Posted in Articles, Media Archive, Politics/Public Policy, Social Science, United States on 2013-08-24 18:50Z by Steven

Whites think race equality is nearer than blacks do, study finds

The Los Angeles Times
2013-08-22

Emily Alpert

Nearly half a century after Martin Luther King Jr. described his dream that someday people would be judged not by their race but by their character, whites think a colorblind society is much closer to reality than blacks, according to a new survey from the Pew Research Center.

The findings underscore the enduring chasm between the way white and black Americans perceive racism and its continued effects, as glaring gaps in wealth and education persist between the races…

…Whites are more likely to believe that racial equality is within reach because “the hideous things that have happened in our history — lynchings, cross burnings, the Ku Klux Klan marching people out of town — those things have tended to disappear,” said Jerome Rabow, professor emeritus of sociology at UCLA. Whites also point to laws against discrimination, he said.

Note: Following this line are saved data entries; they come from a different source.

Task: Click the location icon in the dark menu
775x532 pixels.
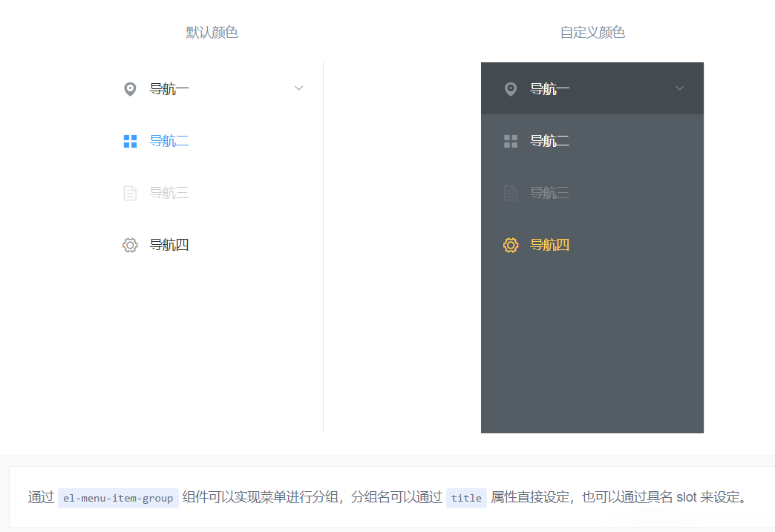Action: point(510,88)
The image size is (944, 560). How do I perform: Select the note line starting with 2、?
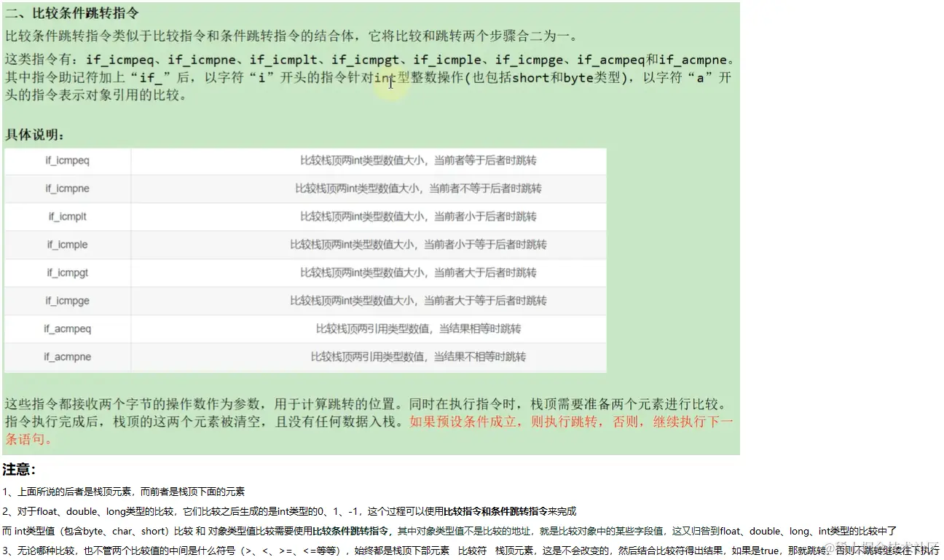(x=291, y=511)
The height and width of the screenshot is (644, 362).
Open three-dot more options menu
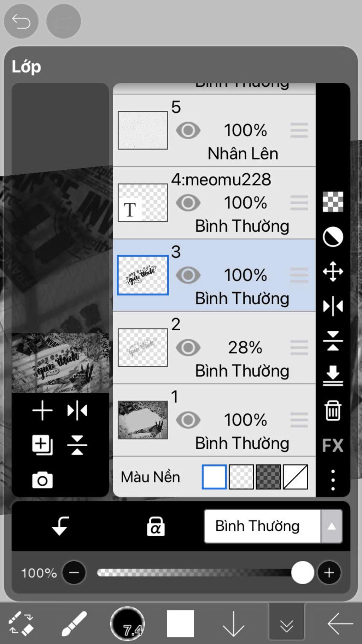pyautogui.click(x=333, y=480)
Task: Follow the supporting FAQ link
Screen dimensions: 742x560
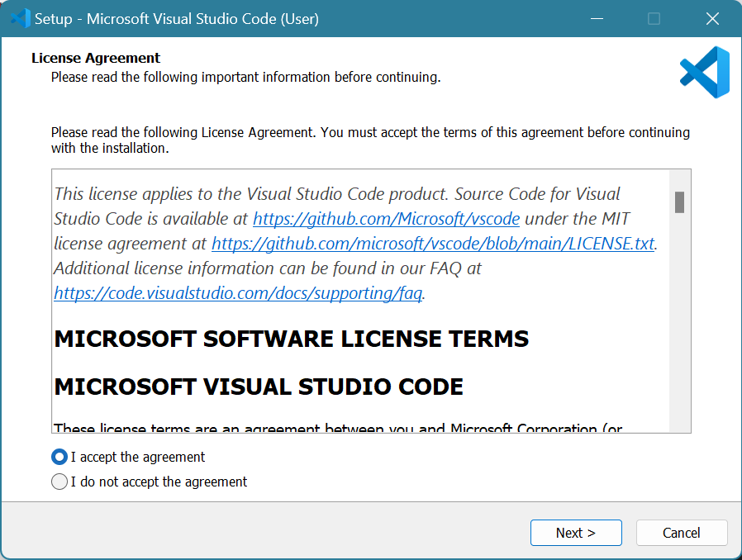Action: click(x=239, y=293)
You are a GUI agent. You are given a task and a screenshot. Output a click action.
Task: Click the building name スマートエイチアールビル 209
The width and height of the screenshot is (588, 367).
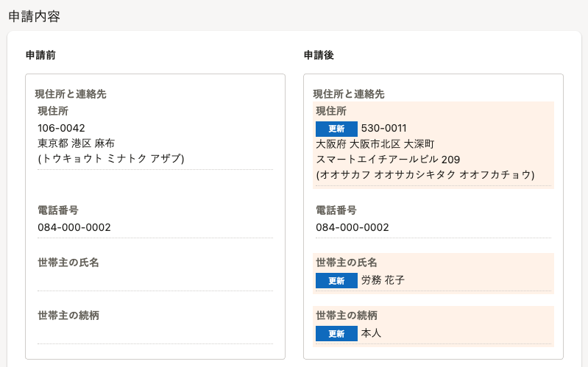[x=388, y=160]
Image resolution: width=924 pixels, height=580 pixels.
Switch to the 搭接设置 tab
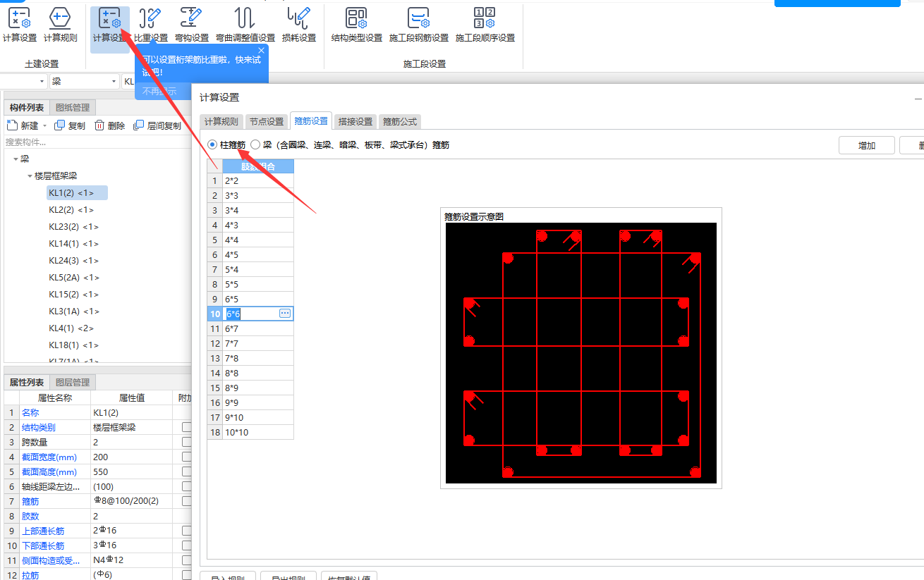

But “when blacks talk about how they’re doing, it’s more about their daily lives,” Rabow said. Whites often miss the daily frustrations that blacks encounter, such as frequently being pulled over by police, or professors assuming they’re meeting with them because they did poorly on an exam, Rabow added…

…Large majorities of black and white respondents said they believed that their two groups got along well, Pew found. Yet Pew discovered that for both whites and blacks, the feeling of racial progress that followed the election of Barack Obama seems to have faded.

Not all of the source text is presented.